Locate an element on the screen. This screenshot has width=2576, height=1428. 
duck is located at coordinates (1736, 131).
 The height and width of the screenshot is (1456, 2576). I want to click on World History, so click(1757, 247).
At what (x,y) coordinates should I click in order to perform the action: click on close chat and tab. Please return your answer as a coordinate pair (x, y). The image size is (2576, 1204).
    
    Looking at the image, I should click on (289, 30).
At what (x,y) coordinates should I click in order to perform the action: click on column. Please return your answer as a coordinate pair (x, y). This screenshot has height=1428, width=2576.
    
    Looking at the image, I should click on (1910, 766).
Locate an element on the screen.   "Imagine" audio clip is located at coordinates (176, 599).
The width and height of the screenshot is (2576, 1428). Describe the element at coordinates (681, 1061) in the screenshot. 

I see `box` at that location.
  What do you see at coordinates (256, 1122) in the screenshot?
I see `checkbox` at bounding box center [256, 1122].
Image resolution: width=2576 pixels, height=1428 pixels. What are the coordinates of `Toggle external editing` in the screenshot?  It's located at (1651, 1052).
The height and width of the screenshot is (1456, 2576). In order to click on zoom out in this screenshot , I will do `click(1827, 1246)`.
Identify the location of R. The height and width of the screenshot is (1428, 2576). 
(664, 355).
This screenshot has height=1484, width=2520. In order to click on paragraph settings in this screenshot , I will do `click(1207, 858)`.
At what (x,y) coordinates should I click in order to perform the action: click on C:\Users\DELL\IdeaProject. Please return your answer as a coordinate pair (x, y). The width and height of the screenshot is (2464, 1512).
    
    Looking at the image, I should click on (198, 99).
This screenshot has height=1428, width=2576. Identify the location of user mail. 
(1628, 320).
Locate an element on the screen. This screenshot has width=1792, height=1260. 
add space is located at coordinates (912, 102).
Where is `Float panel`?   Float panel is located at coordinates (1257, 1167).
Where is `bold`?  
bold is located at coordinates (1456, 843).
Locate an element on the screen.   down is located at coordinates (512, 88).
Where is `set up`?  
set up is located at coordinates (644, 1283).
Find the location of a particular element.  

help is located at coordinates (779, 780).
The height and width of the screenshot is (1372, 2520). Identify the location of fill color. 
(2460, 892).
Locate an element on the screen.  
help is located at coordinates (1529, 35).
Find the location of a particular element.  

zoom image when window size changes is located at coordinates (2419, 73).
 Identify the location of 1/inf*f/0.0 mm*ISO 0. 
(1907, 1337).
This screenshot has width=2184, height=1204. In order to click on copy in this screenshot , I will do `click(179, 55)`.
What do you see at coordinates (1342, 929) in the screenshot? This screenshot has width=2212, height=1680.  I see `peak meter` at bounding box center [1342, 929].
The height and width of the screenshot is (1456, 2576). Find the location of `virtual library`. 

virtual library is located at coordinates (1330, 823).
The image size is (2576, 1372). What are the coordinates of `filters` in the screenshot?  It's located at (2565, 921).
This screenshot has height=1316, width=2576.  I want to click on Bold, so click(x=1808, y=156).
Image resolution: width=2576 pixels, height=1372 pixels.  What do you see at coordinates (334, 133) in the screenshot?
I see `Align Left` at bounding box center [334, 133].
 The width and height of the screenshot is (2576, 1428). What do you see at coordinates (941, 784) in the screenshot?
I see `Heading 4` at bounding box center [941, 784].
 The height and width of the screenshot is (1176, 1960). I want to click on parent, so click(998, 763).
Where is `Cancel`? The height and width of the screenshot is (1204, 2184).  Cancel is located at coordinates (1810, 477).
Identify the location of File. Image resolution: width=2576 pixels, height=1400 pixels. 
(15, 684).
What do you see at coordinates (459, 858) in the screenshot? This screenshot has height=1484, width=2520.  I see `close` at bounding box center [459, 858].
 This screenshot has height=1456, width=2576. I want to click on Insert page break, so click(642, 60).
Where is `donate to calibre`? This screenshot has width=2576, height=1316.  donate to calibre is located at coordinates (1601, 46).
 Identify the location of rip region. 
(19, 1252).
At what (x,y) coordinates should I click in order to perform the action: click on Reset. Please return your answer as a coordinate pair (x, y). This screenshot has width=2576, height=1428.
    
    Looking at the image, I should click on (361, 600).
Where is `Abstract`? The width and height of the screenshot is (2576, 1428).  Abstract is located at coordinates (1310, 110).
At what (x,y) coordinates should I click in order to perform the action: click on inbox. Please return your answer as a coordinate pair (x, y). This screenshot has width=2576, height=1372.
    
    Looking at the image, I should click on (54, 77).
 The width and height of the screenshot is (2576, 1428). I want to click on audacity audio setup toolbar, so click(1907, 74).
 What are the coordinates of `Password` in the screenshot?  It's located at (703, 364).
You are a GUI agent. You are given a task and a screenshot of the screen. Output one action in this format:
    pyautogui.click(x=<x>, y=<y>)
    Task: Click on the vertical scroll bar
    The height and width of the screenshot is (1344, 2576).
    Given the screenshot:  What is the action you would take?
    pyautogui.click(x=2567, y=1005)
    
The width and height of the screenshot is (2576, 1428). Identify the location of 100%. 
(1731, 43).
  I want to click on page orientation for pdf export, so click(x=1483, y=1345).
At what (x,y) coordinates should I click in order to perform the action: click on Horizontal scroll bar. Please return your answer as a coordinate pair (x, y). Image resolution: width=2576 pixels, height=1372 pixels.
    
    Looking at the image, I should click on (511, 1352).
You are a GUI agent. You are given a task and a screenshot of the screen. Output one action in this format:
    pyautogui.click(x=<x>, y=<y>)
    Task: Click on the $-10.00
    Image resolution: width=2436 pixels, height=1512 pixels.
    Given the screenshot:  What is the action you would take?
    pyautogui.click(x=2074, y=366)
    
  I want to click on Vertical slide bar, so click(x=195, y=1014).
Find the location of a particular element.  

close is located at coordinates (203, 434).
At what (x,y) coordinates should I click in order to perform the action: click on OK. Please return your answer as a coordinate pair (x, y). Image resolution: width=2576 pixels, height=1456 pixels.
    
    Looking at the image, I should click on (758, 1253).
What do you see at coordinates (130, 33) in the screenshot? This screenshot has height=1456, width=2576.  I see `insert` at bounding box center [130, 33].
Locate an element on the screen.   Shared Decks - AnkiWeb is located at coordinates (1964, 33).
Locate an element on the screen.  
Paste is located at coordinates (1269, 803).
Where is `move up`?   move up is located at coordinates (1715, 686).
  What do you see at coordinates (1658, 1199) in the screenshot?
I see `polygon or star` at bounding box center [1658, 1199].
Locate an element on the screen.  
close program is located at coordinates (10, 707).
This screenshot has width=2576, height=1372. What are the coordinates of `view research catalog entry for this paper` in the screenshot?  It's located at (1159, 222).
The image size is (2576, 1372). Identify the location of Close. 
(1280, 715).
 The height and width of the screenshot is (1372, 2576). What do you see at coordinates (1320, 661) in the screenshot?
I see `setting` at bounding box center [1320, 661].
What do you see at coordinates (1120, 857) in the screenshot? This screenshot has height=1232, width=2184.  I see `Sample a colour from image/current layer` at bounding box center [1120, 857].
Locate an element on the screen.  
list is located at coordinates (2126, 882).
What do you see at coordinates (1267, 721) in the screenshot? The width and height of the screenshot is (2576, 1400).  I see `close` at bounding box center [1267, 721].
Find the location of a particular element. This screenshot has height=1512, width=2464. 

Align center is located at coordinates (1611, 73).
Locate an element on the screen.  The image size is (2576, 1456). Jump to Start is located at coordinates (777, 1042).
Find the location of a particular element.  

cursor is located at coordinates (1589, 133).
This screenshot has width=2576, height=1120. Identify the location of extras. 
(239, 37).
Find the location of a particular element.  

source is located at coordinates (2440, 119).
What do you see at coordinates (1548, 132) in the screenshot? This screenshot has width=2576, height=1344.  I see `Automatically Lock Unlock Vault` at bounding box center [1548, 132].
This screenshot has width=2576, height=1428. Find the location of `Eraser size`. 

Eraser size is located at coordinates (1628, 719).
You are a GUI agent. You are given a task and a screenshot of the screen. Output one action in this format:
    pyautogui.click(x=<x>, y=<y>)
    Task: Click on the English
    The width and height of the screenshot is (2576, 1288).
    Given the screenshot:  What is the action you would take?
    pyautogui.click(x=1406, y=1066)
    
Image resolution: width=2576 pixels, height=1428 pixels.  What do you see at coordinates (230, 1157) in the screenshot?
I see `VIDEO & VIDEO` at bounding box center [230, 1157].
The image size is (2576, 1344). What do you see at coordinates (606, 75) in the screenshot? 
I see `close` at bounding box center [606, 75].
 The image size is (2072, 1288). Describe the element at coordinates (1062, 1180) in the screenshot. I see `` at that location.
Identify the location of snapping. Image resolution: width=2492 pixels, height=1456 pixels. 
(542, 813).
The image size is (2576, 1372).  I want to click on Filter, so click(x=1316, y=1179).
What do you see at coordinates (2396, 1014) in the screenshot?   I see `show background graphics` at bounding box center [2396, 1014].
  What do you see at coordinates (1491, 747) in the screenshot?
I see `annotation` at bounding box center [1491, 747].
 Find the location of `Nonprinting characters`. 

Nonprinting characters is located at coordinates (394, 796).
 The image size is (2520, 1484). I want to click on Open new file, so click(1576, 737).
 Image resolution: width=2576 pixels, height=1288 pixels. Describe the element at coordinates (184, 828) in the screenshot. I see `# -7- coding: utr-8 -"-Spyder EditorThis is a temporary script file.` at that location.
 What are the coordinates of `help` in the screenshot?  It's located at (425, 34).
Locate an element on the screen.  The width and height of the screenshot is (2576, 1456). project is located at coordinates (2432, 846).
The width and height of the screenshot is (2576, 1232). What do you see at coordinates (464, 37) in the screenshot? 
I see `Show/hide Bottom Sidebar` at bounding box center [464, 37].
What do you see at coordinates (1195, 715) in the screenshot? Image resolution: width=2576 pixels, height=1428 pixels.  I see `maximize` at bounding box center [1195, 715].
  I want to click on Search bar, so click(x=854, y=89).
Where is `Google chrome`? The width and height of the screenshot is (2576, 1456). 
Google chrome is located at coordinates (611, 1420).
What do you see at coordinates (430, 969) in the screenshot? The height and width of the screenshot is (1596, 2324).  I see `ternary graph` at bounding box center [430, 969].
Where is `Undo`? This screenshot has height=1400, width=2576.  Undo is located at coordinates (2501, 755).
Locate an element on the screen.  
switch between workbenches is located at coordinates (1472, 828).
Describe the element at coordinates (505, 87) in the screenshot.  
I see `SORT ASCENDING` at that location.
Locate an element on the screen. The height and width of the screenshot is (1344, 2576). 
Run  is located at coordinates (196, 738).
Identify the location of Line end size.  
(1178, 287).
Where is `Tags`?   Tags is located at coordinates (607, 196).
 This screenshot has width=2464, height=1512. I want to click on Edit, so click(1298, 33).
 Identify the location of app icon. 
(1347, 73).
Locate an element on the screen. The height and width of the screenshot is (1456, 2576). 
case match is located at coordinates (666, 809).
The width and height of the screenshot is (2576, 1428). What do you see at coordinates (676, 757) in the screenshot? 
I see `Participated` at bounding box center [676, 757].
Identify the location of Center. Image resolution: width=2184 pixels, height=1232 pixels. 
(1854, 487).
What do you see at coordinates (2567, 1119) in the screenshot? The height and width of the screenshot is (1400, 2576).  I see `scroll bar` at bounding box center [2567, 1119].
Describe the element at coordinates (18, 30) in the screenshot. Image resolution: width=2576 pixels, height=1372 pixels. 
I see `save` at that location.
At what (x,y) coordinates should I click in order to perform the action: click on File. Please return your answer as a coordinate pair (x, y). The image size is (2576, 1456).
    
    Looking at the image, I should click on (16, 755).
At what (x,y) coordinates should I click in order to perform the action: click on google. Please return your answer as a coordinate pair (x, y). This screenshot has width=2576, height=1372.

+-------+

- Instructions for the task:
Reproduce word for word everything in the records above, from the line containing "coordinates (777, 1042)." down to the line containing "The image size is (2072, 1288).", with both of those lines included.

- Solution to this problem:
Locate an element on the screen.  The image size is (2576, 1456). Jump to Start is located at coordinates (777, 1042).
Find the location of a particular element.  

cursor is located at coordinates (1589, 133).
This screenshot has width=2576, height=1120. Identify the location of extras. 
(239, 37).
Find the location of a particular element.  

source is located at coordinates (2440, 119).
What do you see at coordinates (1548, 132) in the screenshot? This screenshot has width=2576, height=1344.  I see `Automatically Lock Unlock Vault` at bounding box center [1548, 132].
This screenshot has width=2576, height=1428. Find the location of `Eraser size`. 

Eraser size is located at coordinates (1628, 719).
You are a GUI agent. You are given a task and a screenshot of the screen. Output one action in this format:
    pyautogui.click(x=<x>, y=<y>)
    Task: Click on the English
    The width and height of the screenshot is (2576, 1288).
    Given the screenshot:  What is the action you would take?
    pyautogui.click(x=1406, y=1066)
    
Image resolution: width=2576 pixels, height=1428 pixels.  What do you see at coordinates (230, 1157) in the screenshot?
I see `VIDEO & VIDEO` at bounding box center [230, 1157].
The image size is (2576, 1344). What do you see at coordinates (606, 75) in the screenshot? 
I see `close` at bounding box center [606, 75].
 The image size is (2072, 1288). Describe the element at coordinates (1062, 1180) in the screenshot. I see `` at that location.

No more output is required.